The Iron Cross (German: Eisernes Kreuz (help·info)) is a cross symbol typically in black with a white or silver outline that originated after 1219 when the Kingdom of Jerusalem granted the Teutonic Order the right to combine the Teutonic Black Cross placed above a silver Cross of Jerusalem.
The military decoration called the Iron Cross which existed in the Kingdom of Prussia, and later in the German Empire and Third Reich, was established by King Friedrich Wilhelm III of Prussia and first awarded on 10 March 1813 during the Napoleonic Wars.

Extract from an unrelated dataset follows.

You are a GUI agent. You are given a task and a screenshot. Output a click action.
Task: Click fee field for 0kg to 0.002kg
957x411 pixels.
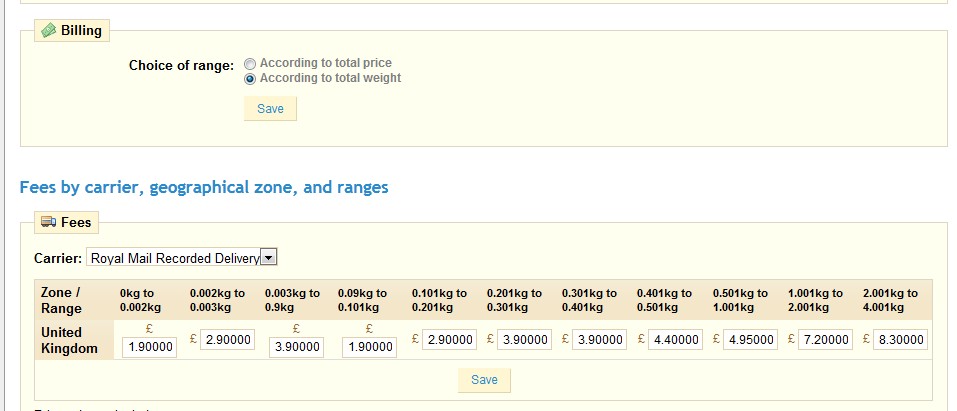[149, 347]
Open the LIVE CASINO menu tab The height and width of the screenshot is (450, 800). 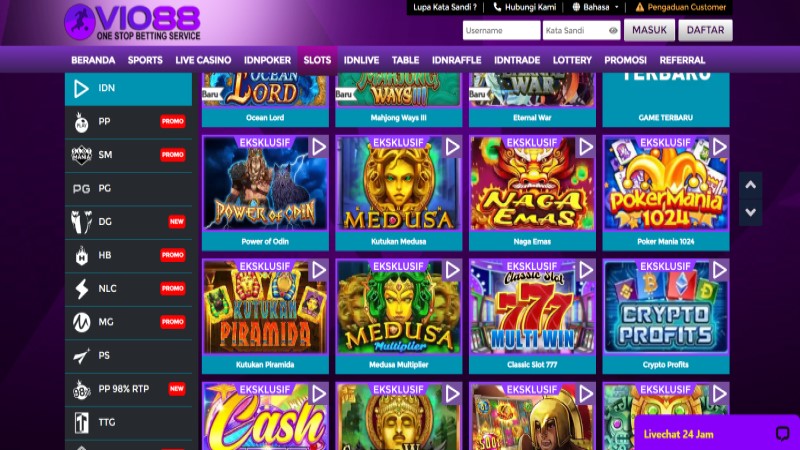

The recommissioned Iron Cross was also awarded during the Franco-Prussian War, World War I, and World War II. The Iron Cross was normally a military decoration only, though there were instances of it being awarded to civilians for performing military functions. Two examples of this were civilian test pilots Hanna Reitsch and Melitta Schenk Gräfin von Stauffenberg, who were awarded the Iron Cross 1st Class and 2nd Class respectively for their actions as pilots during World War II.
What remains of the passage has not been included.